_BRIEF_
Copy the result of filtering the entries below for lines that include the string "will".

_DATA TO PROCESS_
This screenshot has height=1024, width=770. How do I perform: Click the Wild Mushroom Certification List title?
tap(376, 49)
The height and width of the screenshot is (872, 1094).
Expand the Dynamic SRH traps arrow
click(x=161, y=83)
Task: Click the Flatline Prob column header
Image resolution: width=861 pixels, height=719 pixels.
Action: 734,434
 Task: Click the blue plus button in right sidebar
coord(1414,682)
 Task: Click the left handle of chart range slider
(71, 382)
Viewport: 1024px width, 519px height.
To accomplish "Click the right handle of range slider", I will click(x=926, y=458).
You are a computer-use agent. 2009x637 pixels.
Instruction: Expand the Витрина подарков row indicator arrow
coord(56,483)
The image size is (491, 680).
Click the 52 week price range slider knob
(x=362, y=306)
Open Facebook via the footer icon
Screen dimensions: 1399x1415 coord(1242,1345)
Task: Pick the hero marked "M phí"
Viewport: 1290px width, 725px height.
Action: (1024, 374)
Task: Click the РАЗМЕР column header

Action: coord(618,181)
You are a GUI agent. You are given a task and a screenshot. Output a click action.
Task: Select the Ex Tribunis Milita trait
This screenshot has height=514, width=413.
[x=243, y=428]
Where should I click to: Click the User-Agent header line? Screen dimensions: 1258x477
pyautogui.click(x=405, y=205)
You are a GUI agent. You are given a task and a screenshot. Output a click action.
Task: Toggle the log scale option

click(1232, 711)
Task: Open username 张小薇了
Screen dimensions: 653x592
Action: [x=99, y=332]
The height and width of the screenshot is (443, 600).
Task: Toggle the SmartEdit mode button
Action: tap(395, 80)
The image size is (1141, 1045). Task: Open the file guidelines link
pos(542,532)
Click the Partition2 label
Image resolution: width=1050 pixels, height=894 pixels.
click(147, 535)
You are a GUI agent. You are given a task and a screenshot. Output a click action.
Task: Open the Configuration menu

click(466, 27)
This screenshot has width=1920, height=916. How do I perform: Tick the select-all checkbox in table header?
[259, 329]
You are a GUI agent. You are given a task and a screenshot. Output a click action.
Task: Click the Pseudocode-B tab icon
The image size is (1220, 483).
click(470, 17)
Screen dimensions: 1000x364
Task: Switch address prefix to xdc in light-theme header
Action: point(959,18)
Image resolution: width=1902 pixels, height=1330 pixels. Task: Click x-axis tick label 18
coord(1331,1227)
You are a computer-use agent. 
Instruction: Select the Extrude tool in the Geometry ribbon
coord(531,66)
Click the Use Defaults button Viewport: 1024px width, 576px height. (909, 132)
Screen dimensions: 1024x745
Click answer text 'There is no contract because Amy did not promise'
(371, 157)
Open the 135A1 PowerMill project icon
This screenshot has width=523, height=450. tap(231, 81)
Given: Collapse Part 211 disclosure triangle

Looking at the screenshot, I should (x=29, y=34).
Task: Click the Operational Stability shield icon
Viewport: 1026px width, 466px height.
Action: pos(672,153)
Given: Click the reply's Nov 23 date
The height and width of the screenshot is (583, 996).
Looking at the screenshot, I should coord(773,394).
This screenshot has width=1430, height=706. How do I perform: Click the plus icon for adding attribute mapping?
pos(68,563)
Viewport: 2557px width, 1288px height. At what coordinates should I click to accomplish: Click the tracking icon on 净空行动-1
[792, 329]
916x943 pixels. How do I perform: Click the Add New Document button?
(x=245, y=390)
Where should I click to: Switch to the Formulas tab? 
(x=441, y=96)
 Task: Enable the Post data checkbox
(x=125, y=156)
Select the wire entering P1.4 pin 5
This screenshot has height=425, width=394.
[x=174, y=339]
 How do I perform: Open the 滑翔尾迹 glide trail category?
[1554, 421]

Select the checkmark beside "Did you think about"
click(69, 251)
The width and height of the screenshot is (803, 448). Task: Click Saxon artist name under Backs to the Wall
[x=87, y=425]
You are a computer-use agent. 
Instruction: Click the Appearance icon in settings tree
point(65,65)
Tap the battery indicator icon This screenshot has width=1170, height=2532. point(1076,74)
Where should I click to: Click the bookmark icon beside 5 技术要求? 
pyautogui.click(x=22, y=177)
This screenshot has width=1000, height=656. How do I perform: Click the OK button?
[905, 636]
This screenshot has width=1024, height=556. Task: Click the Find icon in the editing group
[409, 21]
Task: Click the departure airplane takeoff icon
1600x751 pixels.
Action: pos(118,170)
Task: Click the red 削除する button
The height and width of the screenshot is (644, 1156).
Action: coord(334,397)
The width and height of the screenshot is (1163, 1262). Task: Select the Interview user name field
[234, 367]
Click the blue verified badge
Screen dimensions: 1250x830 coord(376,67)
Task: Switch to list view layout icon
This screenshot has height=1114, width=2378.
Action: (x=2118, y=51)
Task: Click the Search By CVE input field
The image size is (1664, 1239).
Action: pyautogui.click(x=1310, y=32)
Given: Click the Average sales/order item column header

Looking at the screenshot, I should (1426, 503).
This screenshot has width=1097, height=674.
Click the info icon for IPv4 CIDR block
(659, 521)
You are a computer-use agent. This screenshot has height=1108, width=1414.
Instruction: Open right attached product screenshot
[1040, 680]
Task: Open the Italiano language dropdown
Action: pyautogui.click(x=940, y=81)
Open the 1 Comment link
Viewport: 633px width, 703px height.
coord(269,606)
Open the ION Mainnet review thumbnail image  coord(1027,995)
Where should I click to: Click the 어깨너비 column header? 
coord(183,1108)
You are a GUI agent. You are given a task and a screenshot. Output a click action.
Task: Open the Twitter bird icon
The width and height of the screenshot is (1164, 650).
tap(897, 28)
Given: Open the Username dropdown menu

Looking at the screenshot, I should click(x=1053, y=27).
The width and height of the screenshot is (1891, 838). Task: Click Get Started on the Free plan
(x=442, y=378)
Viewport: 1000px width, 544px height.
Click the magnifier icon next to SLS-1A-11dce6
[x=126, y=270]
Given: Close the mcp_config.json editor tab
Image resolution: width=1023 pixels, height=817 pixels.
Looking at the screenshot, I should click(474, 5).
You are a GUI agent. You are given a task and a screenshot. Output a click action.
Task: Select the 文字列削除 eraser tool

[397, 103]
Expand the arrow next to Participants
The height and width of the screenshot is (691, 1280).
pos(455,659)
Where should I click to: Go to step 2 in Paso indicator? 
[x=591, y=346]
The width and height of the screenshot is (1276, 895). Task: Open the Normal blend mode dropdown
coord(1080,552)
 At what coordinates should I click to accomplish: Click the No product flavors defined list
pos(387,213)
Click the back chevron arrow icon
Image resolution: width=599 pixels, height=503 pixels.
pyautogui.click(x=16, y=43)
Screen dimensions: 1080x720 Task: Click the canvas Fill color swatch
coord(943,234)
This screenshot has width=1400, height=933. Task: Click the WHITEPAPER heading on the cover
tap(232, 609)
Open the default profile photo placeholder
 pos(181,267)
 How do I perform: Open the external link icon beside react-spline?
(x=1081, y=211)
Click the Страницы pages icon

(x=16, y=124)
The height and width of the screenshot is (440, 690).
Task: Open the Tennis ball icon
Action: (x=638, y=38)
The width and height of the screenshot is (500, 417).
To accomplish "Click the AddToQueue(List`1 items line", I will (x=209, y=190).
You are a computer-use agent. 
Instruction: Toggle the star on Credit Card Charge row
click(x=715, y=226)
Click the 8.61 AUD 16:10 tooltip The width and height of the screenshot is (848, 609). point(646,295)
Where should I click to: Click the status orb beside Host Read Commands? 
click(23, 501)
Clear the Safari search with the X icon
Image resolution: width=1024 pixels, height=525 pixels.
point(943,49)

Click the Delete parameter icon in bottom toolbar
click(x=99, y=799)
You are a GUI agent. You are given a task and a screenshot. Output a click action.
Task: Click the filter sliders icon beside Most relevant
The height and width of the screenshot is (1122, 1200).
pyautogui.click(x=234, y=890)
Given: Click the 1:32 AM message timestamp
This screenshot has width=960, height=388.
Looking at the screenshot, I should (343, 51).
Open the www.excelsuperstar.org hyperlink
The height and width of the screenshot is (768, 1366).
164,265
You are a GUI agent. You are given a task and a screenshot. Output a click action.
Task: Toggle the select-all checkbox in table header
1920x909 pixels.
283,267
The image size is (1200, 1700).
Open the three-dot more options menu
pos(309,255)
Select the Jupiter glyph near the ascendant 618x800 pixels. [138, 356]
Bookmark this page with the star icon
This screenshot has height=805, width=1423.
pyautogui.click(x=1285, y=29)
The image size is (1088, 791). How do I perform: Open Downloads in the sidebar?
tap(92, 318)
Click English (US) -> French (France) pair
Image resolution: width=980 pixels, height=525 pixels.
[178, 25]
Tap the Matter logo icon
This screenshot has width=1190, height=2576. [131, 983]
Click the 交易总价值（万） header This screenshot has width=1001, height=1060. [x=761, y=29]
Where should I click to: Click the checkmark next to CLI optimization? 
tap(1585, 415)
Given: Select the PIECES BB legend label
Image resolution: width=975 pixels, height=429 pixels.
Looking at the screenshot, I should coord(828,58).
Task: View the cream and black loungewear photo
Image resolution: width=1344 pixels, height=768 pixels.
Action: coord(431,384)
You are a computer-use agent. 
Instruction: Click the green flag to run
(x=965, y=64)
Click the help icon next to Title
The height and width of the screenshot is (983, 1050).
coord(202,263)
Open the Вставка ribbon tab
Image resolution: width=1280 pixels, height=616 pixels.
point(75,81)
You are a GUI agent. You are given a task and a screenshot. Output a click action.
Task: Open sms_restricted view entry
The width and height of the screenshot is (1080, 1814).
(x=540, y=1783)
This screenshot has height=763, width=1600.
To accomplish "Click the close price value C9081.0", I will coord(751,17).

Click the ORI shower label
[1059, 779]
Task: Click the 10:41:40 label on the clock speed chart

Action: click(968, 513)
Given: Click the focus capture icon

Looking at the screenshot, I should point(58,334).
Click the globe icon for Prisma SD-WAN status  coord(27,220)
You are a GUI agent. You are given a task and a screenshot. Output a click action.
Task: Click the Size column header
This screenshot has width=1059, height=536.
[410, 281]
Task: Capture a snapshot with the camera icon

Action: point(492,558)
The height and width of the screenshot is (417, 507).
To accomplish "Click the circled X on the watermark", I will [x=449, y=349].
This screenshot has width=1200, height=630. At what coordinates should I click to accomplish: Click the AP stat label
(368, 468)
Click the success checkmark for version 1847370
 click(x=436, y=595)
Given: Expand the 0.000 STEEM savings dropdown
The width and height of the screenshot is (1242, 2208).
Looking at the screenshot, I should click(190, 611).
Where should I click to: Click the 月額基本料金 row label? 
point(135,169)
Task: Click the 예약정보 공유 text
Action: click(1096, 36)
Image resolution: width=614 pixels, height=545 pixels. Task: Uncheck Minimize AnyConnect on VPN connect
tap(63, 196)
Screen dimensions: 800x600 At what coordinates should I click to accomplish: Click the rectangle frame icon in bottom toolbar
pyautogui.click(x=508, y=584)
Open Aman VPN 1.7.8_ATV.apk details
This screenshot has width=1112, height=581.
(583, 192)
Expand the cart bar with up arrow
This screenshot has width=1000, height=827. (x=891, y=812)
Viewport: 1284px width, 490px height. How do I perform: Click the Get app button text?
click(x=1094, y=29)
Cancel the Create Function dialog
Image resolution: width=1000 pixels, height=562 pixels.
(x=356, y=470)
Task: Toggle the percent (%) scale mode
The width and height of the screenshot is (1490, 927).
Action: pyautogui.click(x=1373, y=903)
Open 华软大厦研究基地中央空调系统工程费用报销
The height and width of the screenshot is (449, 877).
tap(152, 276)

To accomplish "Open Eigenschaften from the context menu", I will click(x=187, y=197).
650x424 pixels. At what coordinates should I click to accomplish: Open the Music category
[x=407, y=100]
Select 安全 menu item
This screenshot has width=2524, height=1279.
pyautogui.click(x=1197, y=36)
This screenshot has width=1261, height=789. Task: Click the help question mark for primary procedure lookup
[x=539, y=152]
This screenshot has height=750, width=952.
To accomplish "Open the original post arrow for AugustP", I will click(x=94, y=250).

_OUTPUT FOR THIS EXERCISE_
To accomplish "Click the right handle of range slider", I will click(x=926, y=458).
To accomplish "Click the AddToQueue(List`1 items line", I will (x=209, y=190).
To accomplish "Click the close price value C9081.0", I will coord(751,17).
To accomplish "Click the circled X on the watermark", I will [x=449, y=349].
To accomplish "Open Eigenschaften from the context menu", I will click(x=187, y=197).
To accomplish "Open the original post arrow for AugustP", I will click(x=94, y=250).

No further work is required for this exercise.